▶ AIM OF THE EXERCISE
Using the records below, locate all lines containing "agent" and return them.

==== DATA EXCERPTS

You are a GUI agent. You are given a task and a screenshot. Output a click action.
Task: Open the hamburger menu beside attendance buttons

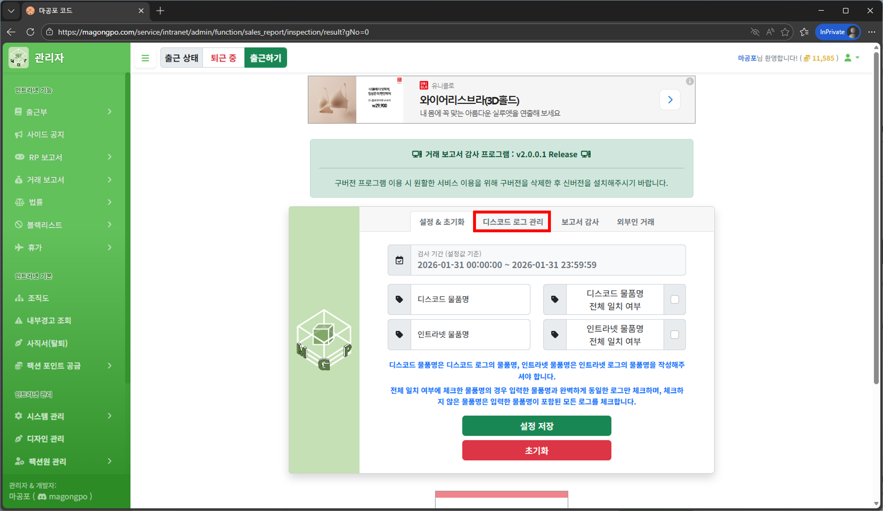pyautogui.click(x=145, y=58)
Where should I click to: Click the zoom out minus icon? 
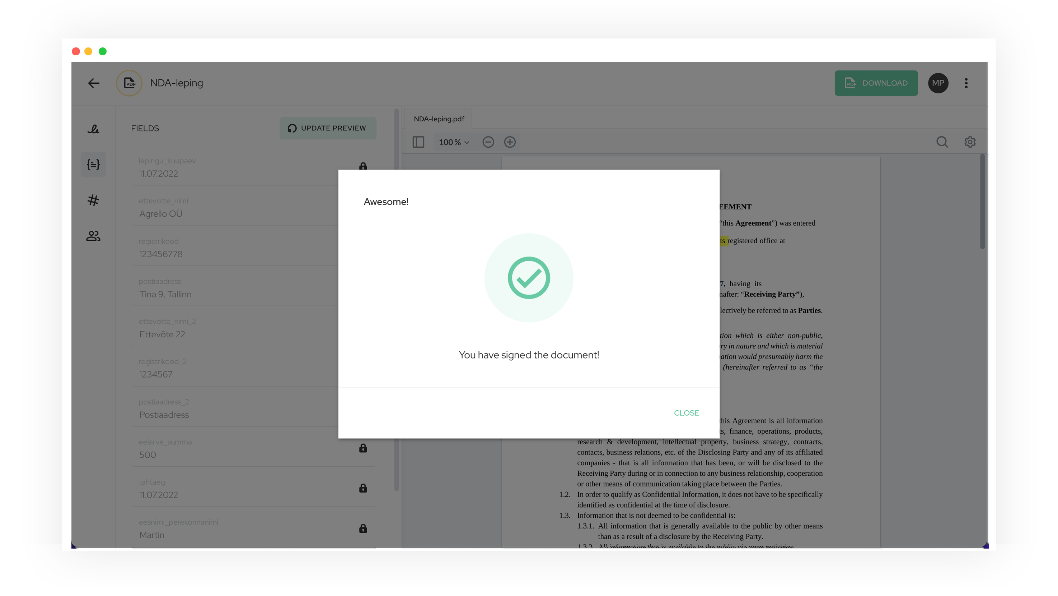488,142
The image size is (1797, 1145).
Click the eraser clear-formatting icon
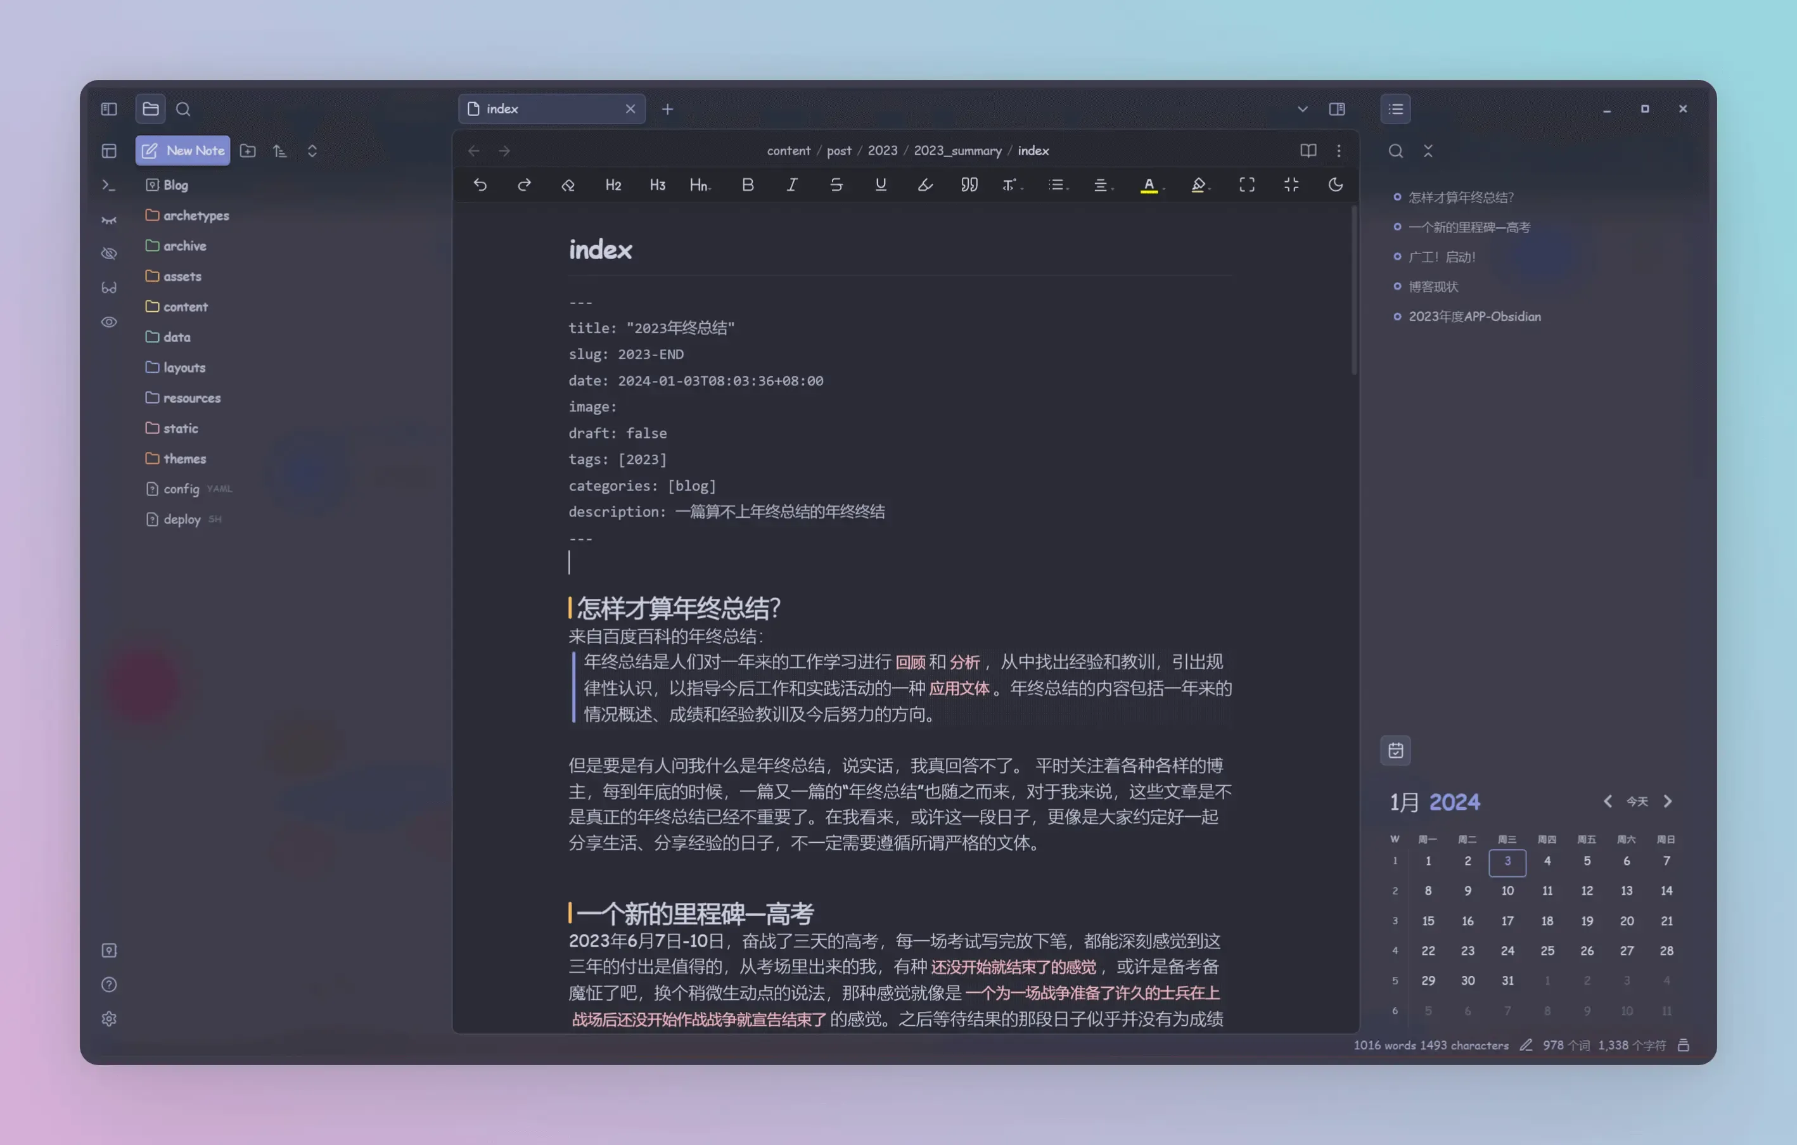click(x=568, y=185)
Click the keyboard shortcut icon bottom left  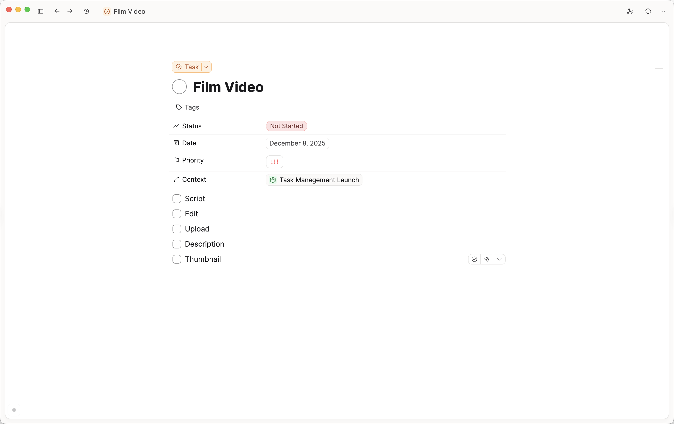[14, 411]
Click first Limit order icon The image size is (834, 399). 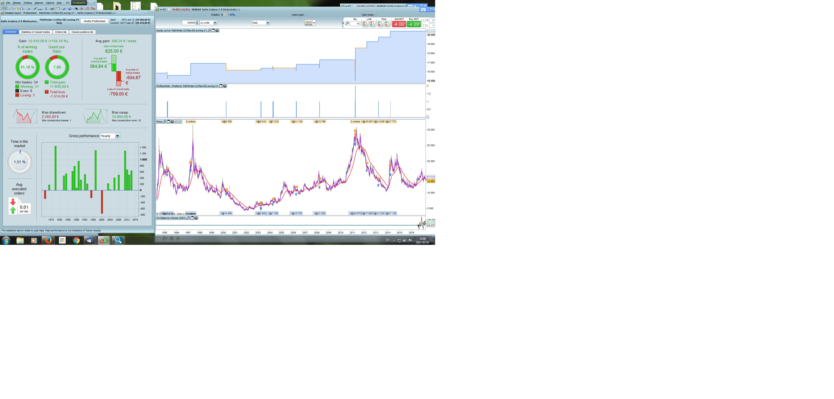coord(365,24)
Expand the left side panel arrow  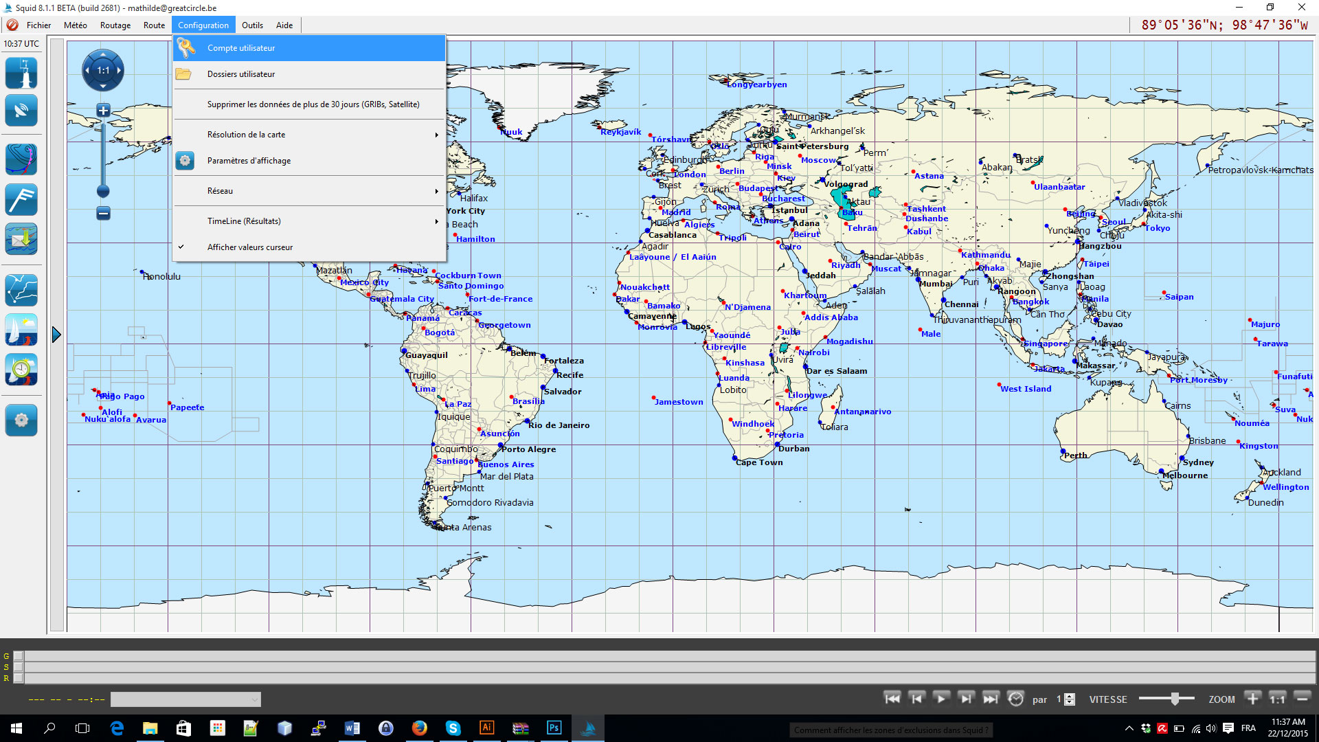coord(56,335)
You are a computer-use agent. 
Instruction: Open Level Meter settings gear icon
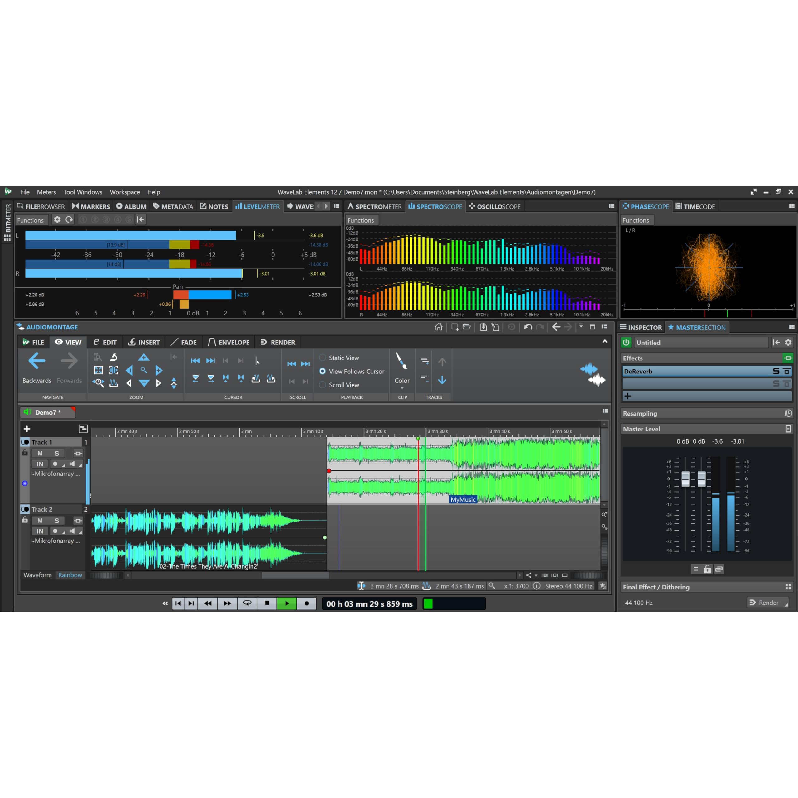pos(57,220)
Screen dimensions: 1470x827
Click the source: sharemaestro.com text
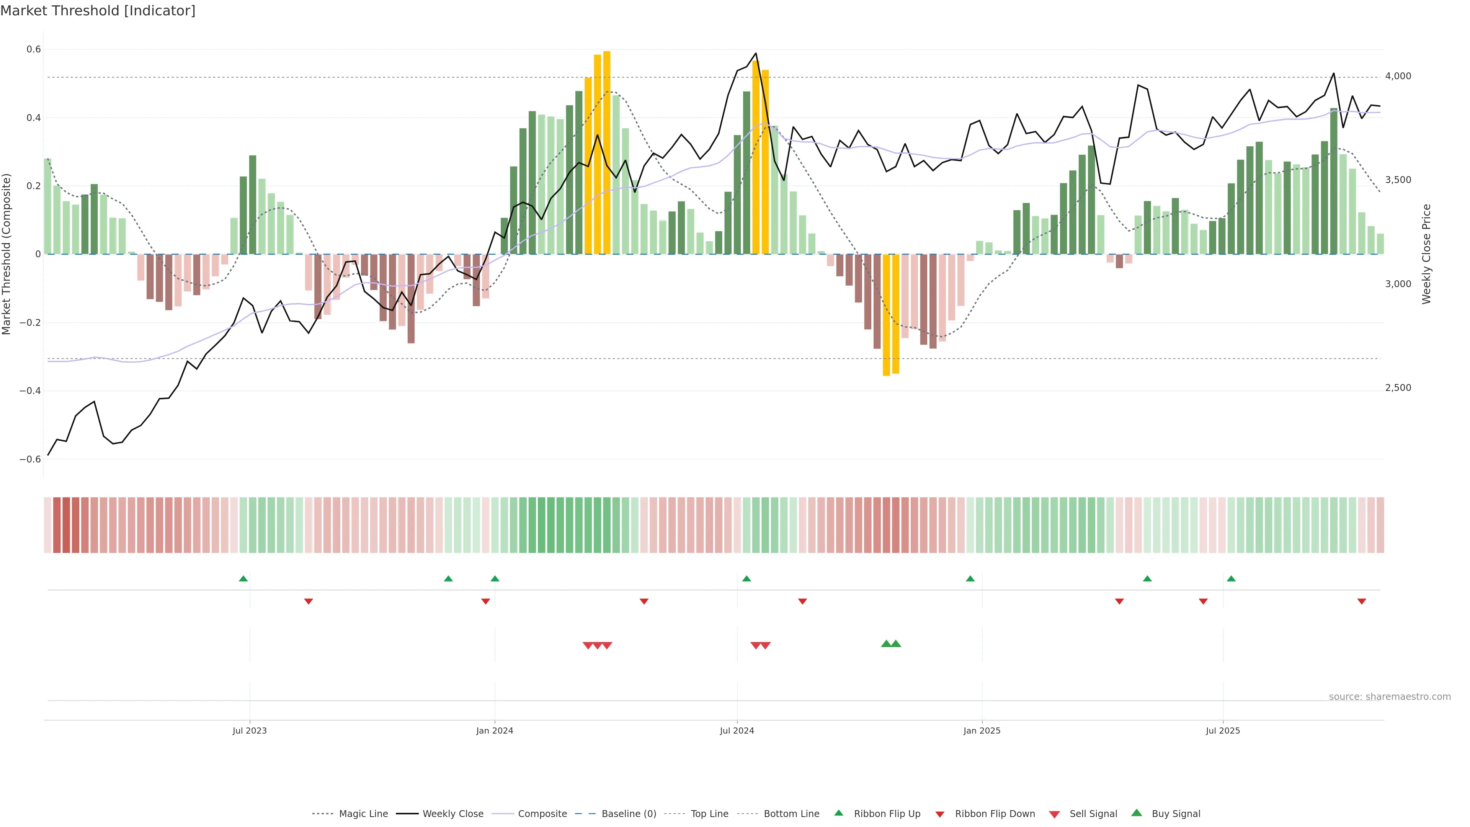1390,696
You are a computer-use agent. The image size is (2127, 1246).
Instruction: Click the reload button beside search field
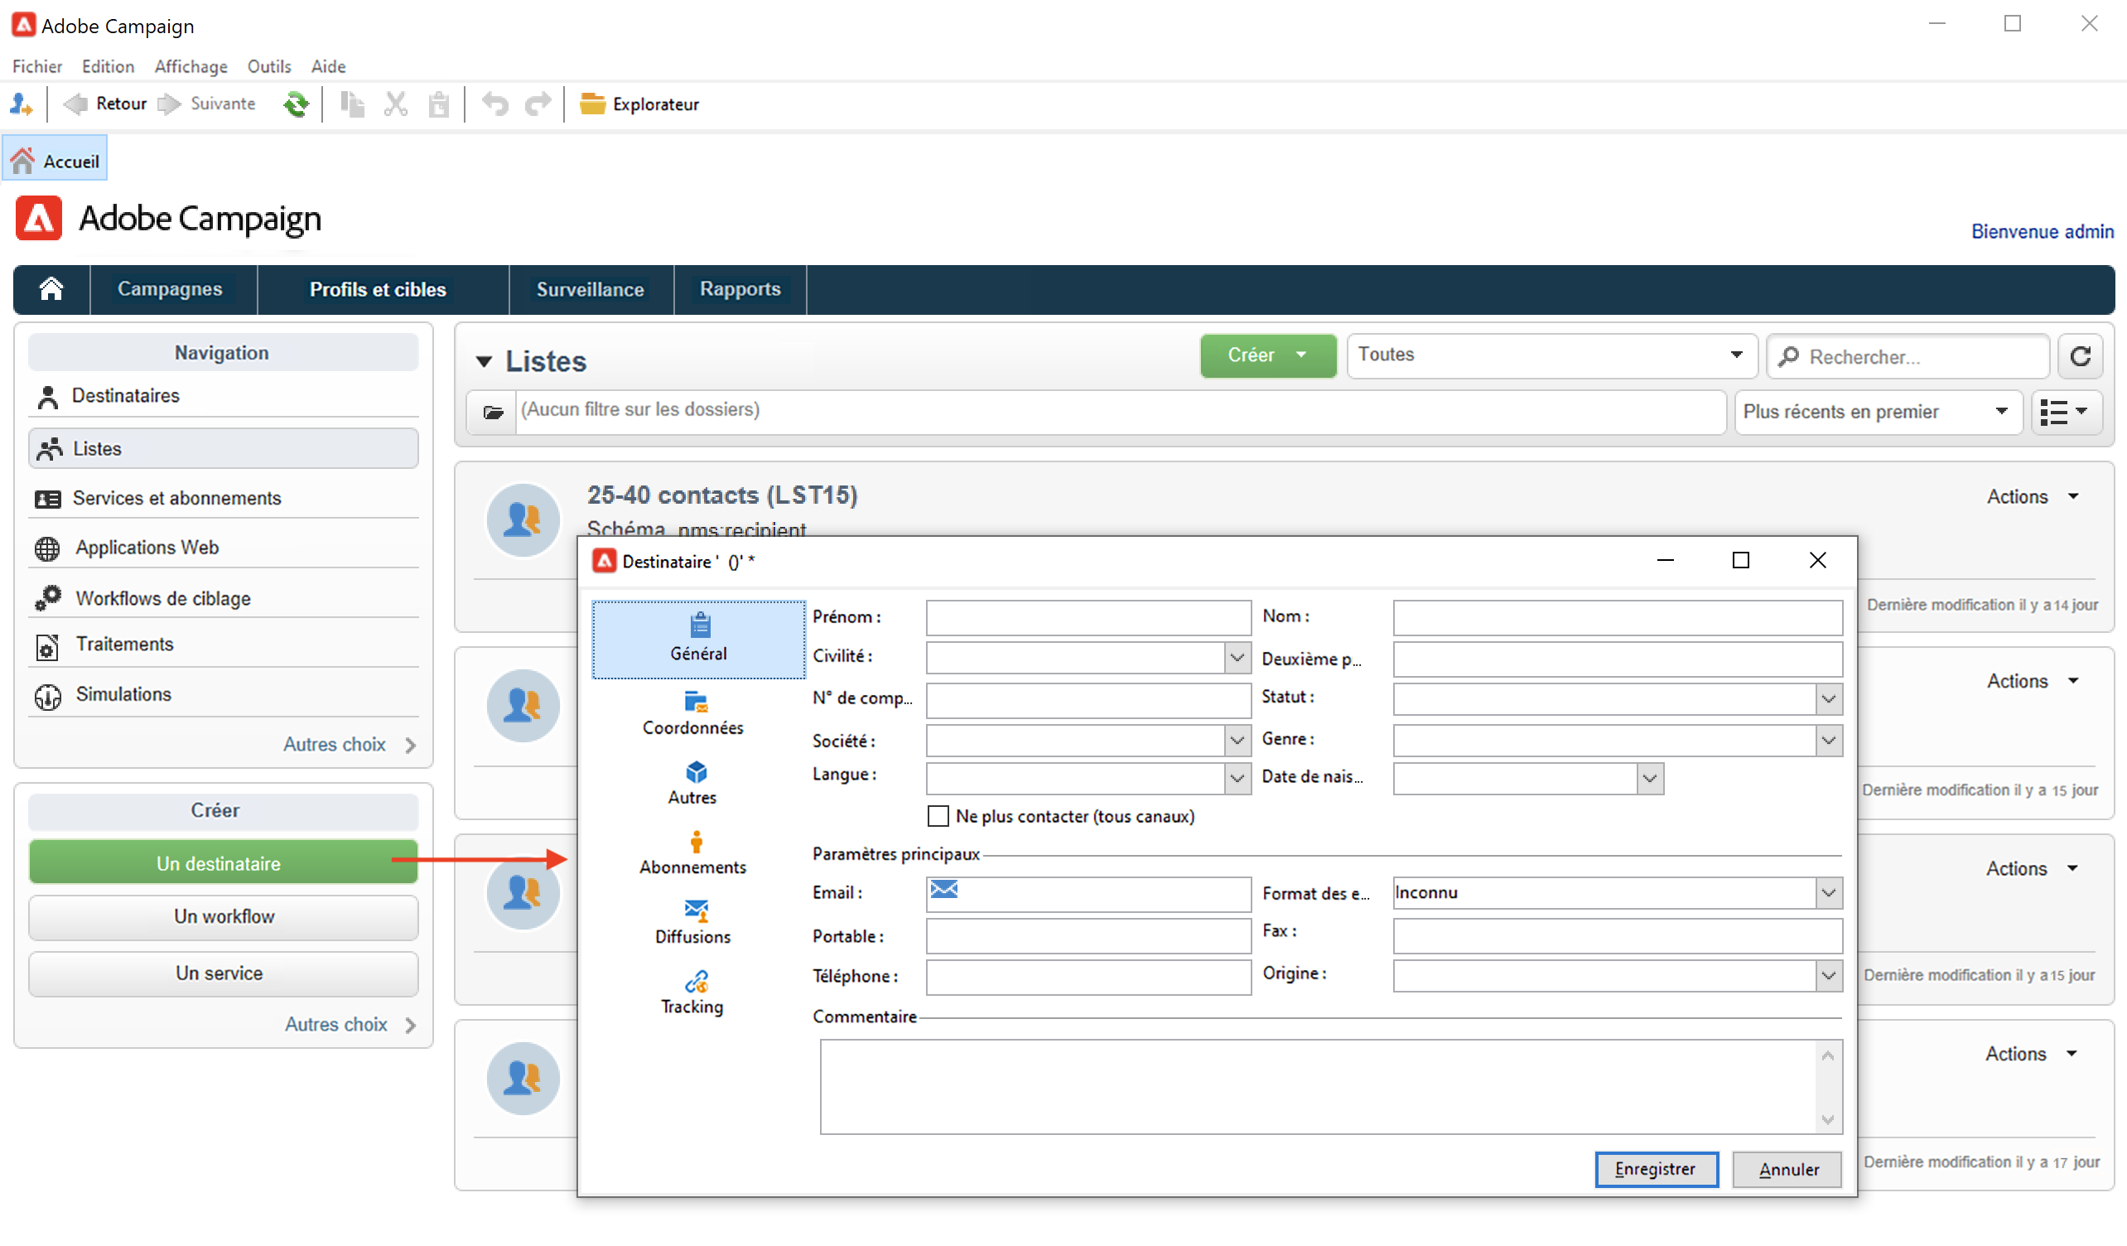[2080, 356]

========

▶ RESULT OF THIS EXERCISE
You are a GUI agent. You are given a task and a screenshot. Output a click action.
You are a computer-use agent. 
You are a computer-use agent. The image size is (2127, 1246).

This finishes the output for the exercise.